After John Henne saw four of his friends go through painful divorces, Henne Jewelers in Shadyside began a program called “To Have and to Hold” in 2008. It provides a free coupon for counseling and questionnaires for couples to do together, encouraging them to think beyond the rings they’re buying.
The idea was an outgrowth of Henne’s time in Serving Leaders, a faith-based program designed to encourage business and nonprofit executives to better serve their communities.
Integrity — and not short-term profits — should be the top priority for any leader, said Serving Leaders President John Stahl-Wert.
“Frankly, from my experience, some of the problems people encounter could have been averted if they’d been more thoughtful about who they got engaged to,” Henne, 42, of Fox Chapel said. “I wanted to encourage more people to take more classes and counseling before they got married, but that could lead someone right out of a sale. … It’s better to see more couples stay together, even if I lose a sale or two.”
Henne was one of the first participants in The Leaders Collaborative, which Serving Leaders created as its core program in 2007. The six-month program brings together executives to learn from each other and work towards a “breakthrough goal,” a project they each develop as their way of improving the lives of others.
Serving Leaders began in 1978 as the Pittsburgh Leadership Foundation, which has undergone a rebranding since 2009. The foundation now is the fundraising arm, helping nonprofit leaders and others who otherwise couldn’t afford the program; Serving Leaders is the name for the organization’s programming arm, Stahl-Wert said.
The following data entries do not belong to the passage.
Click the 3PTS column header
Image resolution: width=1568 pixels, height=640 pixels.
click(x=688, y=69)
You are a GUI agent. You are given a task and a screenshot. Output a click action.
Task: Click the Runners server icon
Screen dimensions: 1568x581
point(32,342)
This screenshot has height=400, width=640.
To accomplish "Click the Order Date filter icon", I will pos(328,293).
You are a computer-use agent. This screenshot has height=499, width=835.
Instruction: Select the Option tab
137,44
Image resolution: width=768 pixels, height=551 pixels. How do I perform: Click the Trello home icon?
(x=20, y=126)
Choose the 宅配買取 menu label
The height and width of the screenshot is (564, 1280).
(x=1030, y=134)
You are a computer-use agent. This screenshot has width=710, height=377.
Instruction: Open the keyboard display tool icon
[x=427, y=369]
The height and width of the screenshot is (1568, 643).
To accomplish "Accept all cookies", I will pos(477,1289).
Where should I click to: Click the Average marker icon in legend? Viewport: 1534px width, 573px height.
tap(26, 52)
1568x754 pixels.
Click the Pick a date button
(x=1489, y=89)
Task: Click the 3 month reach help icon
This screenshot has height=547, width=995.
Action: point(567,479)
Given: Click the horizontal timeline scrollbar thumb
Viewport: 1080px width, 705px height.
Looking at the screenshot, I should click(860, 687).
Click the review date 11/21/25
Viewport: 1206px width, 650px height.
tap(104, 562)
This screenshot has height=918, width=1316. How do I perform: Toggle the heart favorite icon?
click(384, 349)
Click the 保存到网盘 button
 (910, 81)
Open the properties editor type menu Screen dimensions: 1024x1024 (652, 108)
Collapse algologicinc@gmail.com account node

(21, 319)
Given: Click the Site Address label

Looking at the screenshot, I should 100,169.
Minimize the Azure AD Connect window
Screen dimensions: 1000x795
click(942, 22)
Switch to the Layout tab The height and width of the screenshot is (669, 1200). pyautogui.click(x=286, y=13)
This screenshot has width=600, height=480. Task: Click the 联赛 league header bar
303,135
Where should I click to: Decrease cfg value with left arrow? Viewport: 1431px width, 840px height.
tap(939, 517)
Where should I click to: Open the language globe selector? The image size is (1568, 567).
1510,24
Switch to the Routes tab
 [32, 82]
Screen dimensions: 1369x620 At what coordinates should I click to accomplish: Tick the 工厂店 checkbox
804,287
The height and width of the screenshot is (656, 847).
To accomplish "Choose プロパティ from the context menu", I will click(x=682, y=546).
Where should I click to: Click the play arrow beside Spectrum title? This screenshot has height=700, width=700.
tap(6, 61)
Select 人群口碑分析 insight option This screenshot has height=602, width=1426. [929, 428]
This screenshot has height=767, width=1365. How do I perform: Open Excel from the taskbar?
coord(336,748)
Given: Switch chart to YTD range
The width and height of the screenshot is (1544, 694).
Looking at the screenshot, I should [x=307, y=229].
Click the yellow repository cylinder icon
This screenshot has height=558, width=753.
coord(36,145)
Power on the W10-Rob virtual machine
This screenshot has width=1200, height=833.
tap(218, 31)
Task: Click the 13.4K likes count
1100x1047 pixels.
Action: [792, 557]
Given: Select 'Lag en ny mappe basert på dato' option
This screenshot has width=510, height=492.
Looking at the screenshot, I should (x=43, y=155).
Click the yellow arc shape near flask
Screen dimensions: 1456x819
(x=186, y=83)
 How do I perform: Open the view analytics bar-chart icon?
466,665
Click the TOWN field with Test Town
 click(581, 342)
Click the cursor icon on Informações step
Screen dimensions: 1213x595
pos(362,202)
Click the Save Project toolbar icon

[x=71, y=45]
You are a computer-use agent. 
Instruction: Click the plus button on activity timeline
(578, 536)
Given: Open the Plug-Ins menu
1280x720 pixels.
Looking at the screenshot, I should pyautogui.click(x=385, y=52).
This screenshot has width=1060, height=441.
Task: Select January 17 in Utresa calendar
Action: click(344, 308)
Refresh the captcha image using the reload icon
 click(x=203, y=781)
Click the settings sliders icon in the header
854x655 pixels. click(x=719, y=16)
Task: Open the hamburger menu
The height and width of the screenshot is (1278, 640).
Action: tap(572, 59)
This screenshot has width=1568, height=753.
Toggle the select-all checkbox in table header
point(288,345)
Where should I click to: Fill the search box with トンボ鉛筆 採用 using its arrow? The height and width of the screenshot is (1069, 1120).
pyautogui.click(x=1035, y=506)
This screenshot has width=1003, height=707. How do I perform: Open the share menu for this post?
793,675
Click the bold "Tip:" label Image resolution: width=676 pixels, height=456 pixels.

Stahl-Wert, 51, of North Point Breeze, the former pastor of the Pittsburgh Mennonite Church in Greenfield, wants to get the region’s leaders thinking of a “triple bottom line”: profit, community and environment. That way, their businesses and organizations benefit all of Pittsburgh, he said.
Serving Leaders pushes the idea of a breakthrough goal so executives can develop their own visions as motivation.
“We’re able to talk about the deeper things business school doesn’t talk about and consulting firms don’t talk about: We talk about character,” he added. “I ask bottom-line questions, but there a fiscal bottom line and a human bottom line, and we have to pay attention to both. … The real treasure, the competitive advantage, is on the human bottom line.”
Its Christian element is primarily what differentiates Serving Leaders from the region’s other leadership programs, said Kate Dewey, principal of the nonprofit consultants Dewey and Kaye. Dewey has been a board member, and worked on the strategic plan of Leadership Pittsburgh, an organization founded to help identify corporate executives who can serve on nonprofit boards in the region.
The Pittsburgh area has many leadership programs, including several run by colleges. While they might seem like competitors, most have found their own niches, Dewey said. The industry is thriving now as companies realize one-day or weekend conferences aren’t effective at developing leaders or creating systemic change, she added.
“I don’t think they’re nearly as popular because people (think they were) episodic infusions of information and didn’t provide long-term development,” Dewey said. “But when you get people together (repeatedly) over a period of time, there is a benefit to that. They’ve become the preferred methods for people to participate in and companies to invest in.”